— Извини, Матвей, что душу разбередил. Если не хочешь, не рассказывай.
— Я уже привыкши — столько разов рассказывал… Подобрали меня другие беженцы, с ними и пошел до Минска. А потом где к обозу пристану, где на ешелоне, штоб никто не видел, а так — всё пешком. Добрался до Москвы, пошел по деревням выспрашивать про дядьку сваво. Тока не нашёл. А тут осень началася, дожди, холода. Спасибочки ихнему благородию ротмистру Воронцову, он тута над охраной главный. Разрешил перезимовать, к работе приставил — котлы и печки смотреть, харчевать дал в столовой. А еще говорят, што жандармы — плохие!.. А потом я с дядькой Семёном познакомился. У его-то одной руки нету, так я ему помогал маленько. А он и взял меня к себе жить. Сказал, коль зовешь меня дядькой, так и буду им тебе замест настоящего. А ты племяшом будешь, коль захочешь. Ну я и согласился. Дядь Сёма-то мужик крепкий, да не всё в доме с одной рукой сделаешь. Вот так теперича и живём с ним… Ой! Про самовар-то позабыл!

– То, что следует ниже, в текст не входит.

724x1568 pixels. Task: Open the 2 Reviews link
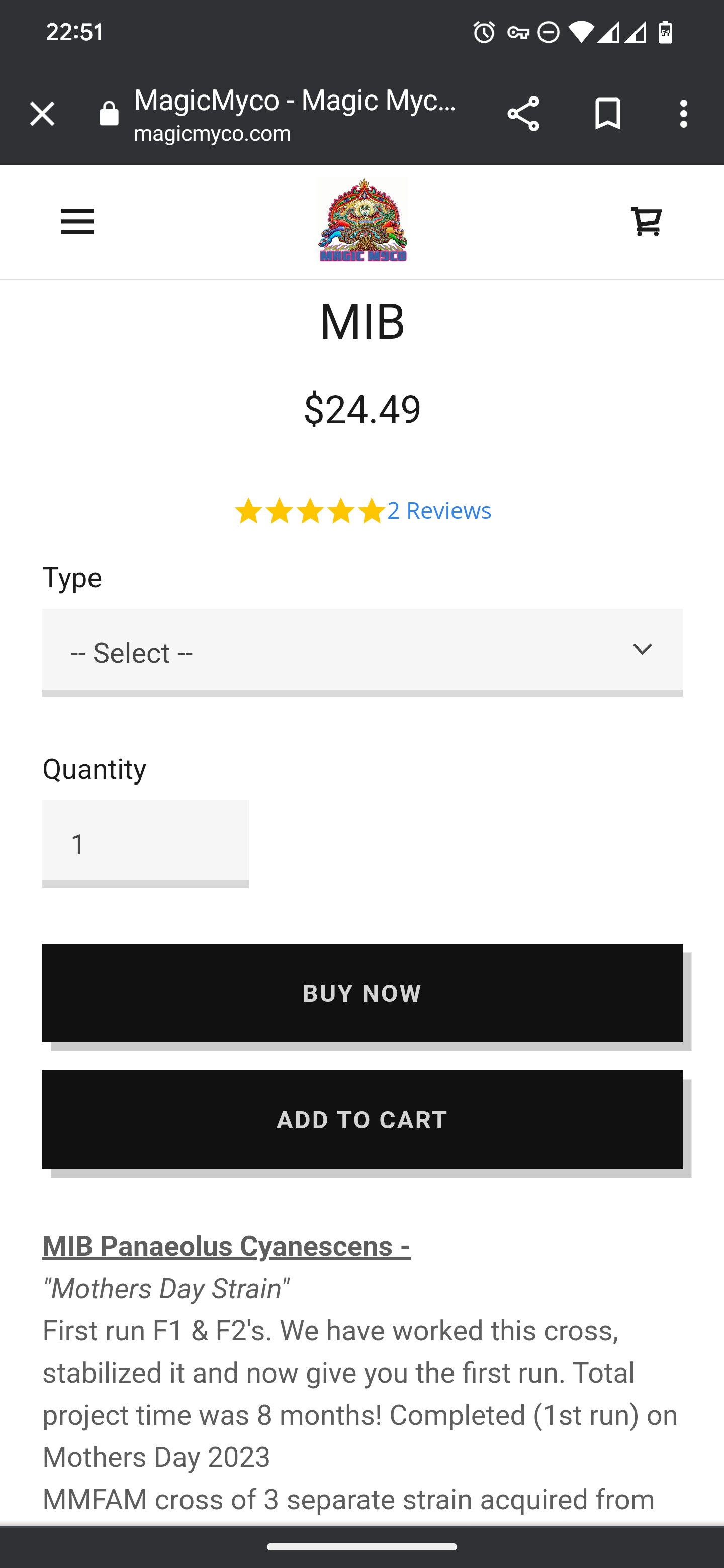(439, 510)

Я щас, быстро!..
Матюша снова убегает на кухню, а я остаюсь переваривать услышанное. В коридоре снова слышны шаги, на этот раз, кажется, того, кто мне нужен. Открывается дверь, и на пороге появляется Семён. Поднимаюсь с табуретки, делаю несколько шагов вперед и, повинуясь какому-то внутреннему толчку, стискиваю в объятиях своего бывшего подчиненного.

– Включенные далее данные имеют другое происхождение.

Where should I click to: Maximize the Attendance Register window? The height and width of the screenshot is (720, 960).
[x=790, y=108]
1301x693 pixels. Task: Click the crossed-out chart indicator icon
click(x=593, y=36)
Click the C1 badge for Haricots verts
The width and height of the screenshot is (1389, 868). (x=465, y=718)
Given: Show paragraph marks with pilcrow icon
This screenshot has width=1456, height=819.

— Ну, здорово, земляк-сибиряк!
— И тебе поздорову, командир! — тот уже улыбается, оправившись от неожиданности. — К прохвесору в гости приехал, небось?
— Угадал. И к тебе решил заглянуть, посмотреть как ты здесь.
— Да вот, обходчиком служу. Пока зима — через день на лыжи, и вокруг, по лесу. То ротмистр Воронцов мне службу придумал. Ты, говорит, Семён, лесовик-охотник, вот и пробегись, мол, посмотри, как там да что. Нет ли каких следов чужих аль людишек посторонних.
— Ну, мне Петр Всеславович еще рассказал, как ты местную охрану стрелять учил.
Семён вешает тулуп на вешалку, скидывает валенки и остается в телогрейке, солдатских шароварах и чунях, обутых на носки домашней вязки.
— Все подозревает их благородие, што пью, — невесело усмехается Семён. — Да, было одно время, пока культя моя не зажила, по ночам снилось, будто болит она, пальцы аж огнем горят, да так, што сил нету терпеть. Вот тогда сестричка, которая за мной ходила, видя муки мои, дала спиртику раз-другой. А потом и постоянно носила, пока дохтур не прознал. Ох, и выговаривал он ей! Я по-русски так ругаться не умею, как он на своем медицинском языке кричал. Ну, когда повинились да сказал я што, отчего да почему, простил. Сказал, мол, людям и хуже бывает, и не глядят оне в рюмку-то… А ту бутылку, што у наших стрельцов выиграл, на лекарство пустил. Хвою да траву кой-каку настоял на водке, теперь мажу свою кочерыжку, когда к перемене погоды болеть начинает. Зато опять-таки спасибо дохтуру, вона с его помощью каку руку мне сделали!